I wrote this regular expression to parse records from srt files.
(?s)^\d++\s{1,2}(.{12}) --> (.{12})\s{1,2}(.+)\r?$
I don't know if this matters, but it is done using the Scala programming language (Java Engine, but literal strings, so I don't need to double the backslash).
s{1,2} used because some files will have line breaks \n and others will have line breaks and carriage returns \n\r The first (?s) turns on DOTALL mode, so the third capture group can also correspond to a break lines.

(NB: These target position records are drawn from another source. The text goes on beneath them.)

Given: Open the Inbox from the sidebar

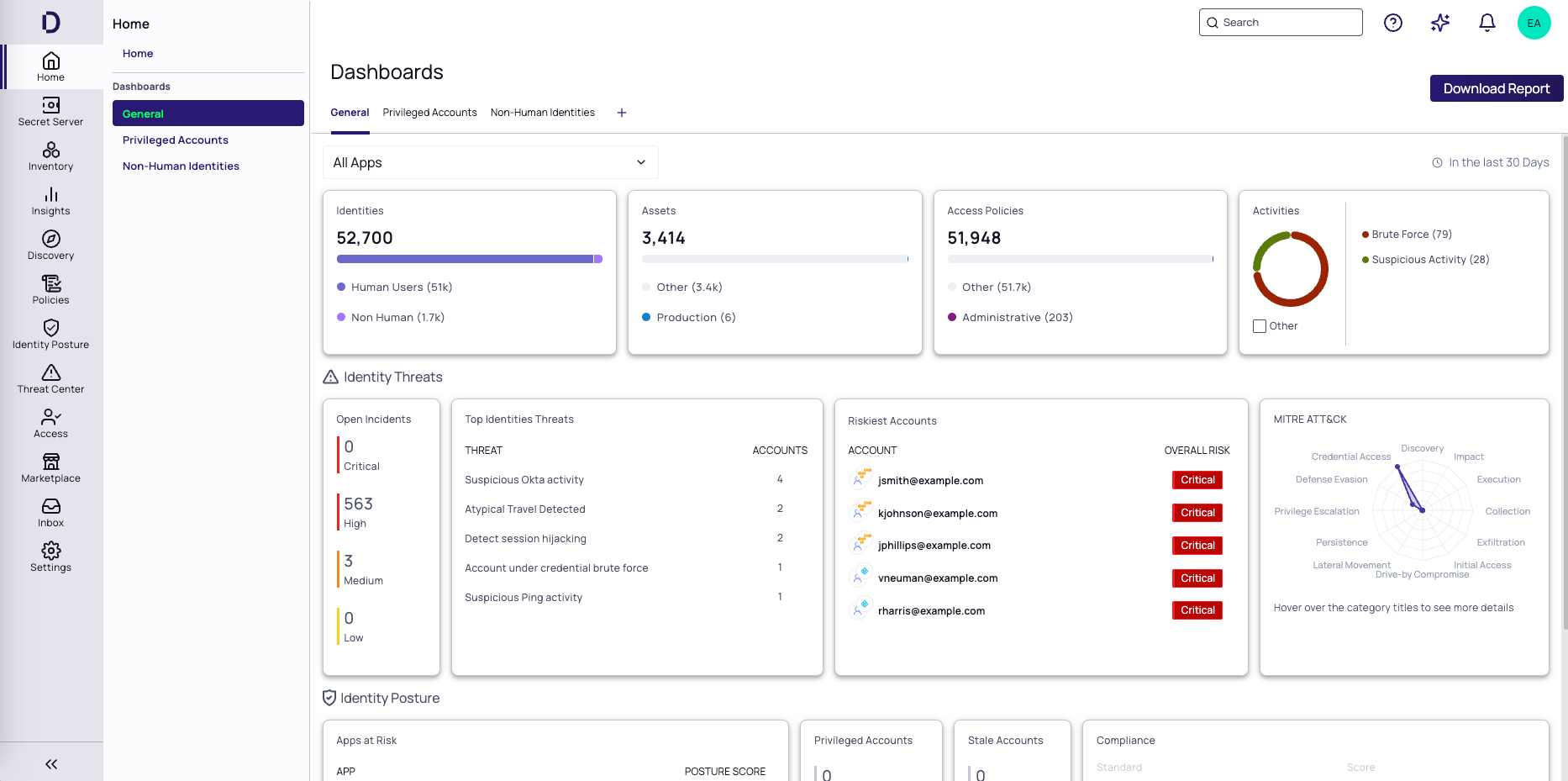Looking at the screenshot, I should [50, 512].
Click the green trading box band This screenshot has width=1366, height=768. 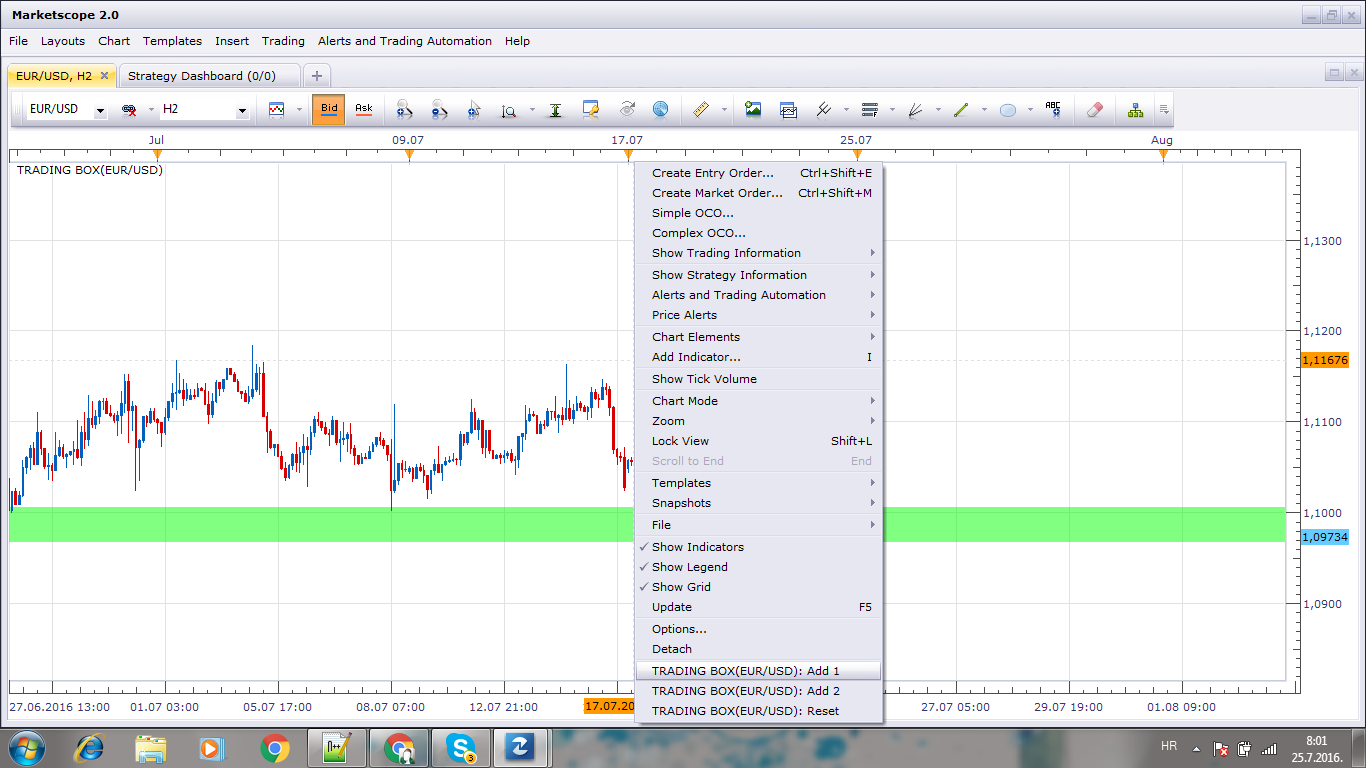coord(320,524)
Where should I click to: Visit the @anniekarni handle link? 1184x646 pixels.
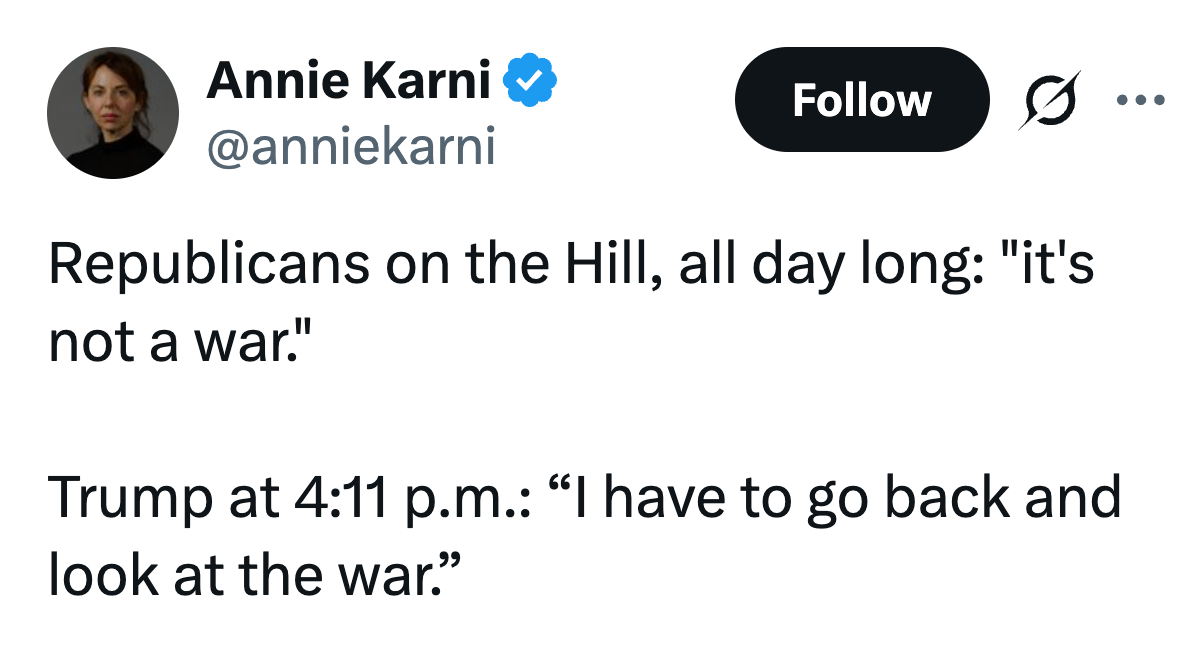click(x=350, y=148)
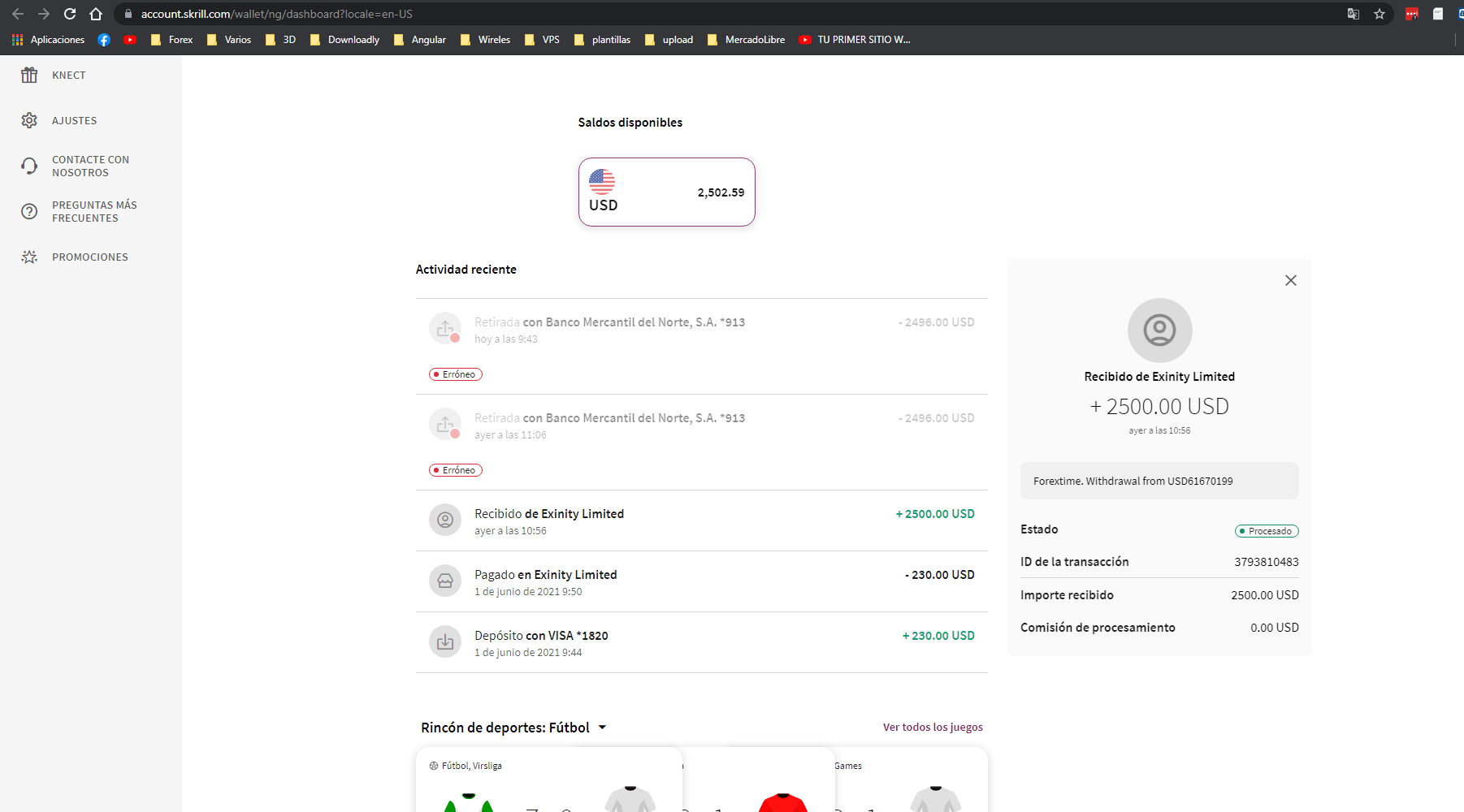Open the KNECT gift icon
Screen dimensions: 1464x812
(29, 76)
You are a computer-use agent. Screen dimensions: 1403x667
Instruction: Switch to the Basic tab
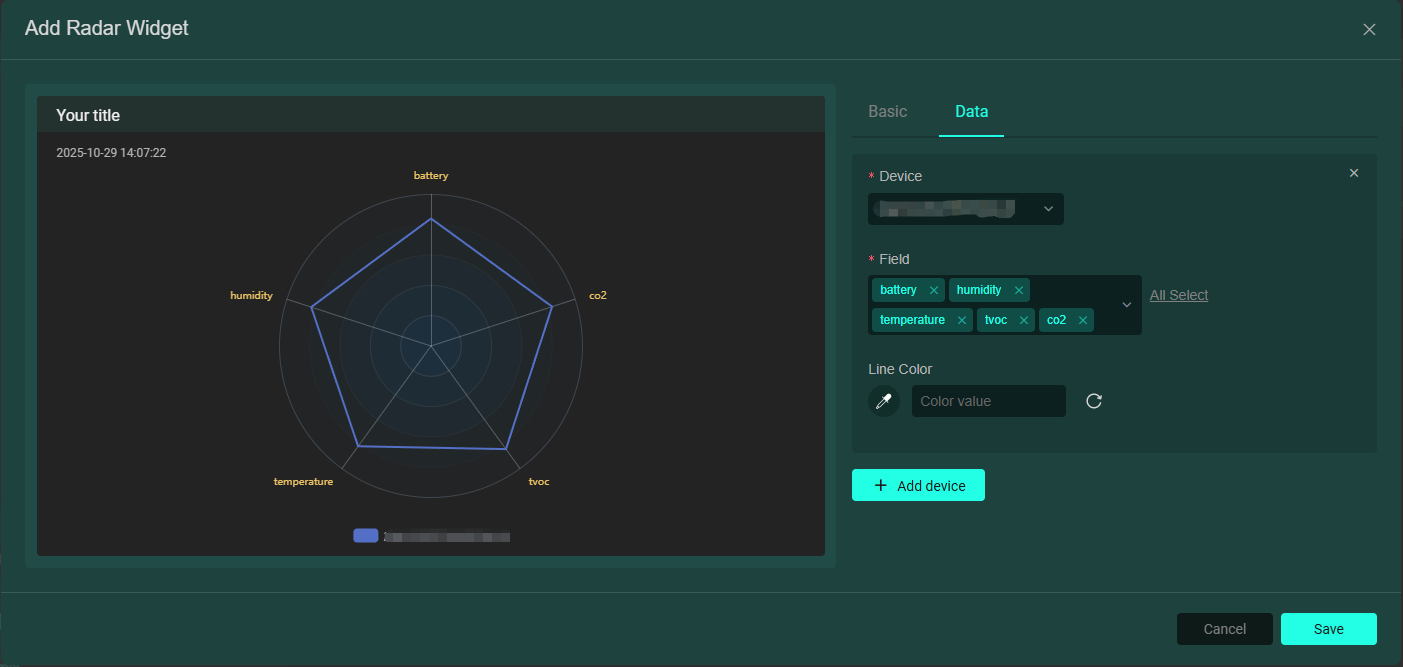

My program basically splits the srt file using \n\r?\n as a delimiter and uses Scala's pattern matching function to read each record for further processing:
val EntryRegex = """(?s)^\d++\s{1,2}(.{12}) --> (.{12})\s{1,2}(.+)\r?$""".r def apply(string: String): Entry = string match { case EntryRegex(start, end, text) => Entry(0, timeFormat.parse(start), timeFormat.parse(end), text); }
Example entries:
One line:
1073 01:46:43,024 --> 01:46:45,015 I am your father.
Two lines:
160 00:20:16,400 --> 00:20:19,312 <i>Help me, Obi-Wan Kenobi. You're my only hope.</i>
The fact is that the profiler shows me that this method of parsing is by far the most time-consuming operation in my application (which does intensive math of time and can even transcode a file several times faster than what is required for reading and analyzing a record )
So any regular expression wizard can help me optimize it? Or maybe I should sacrifice a regular expression / pattern match and try the old java.util.Scanner approach?
Greetings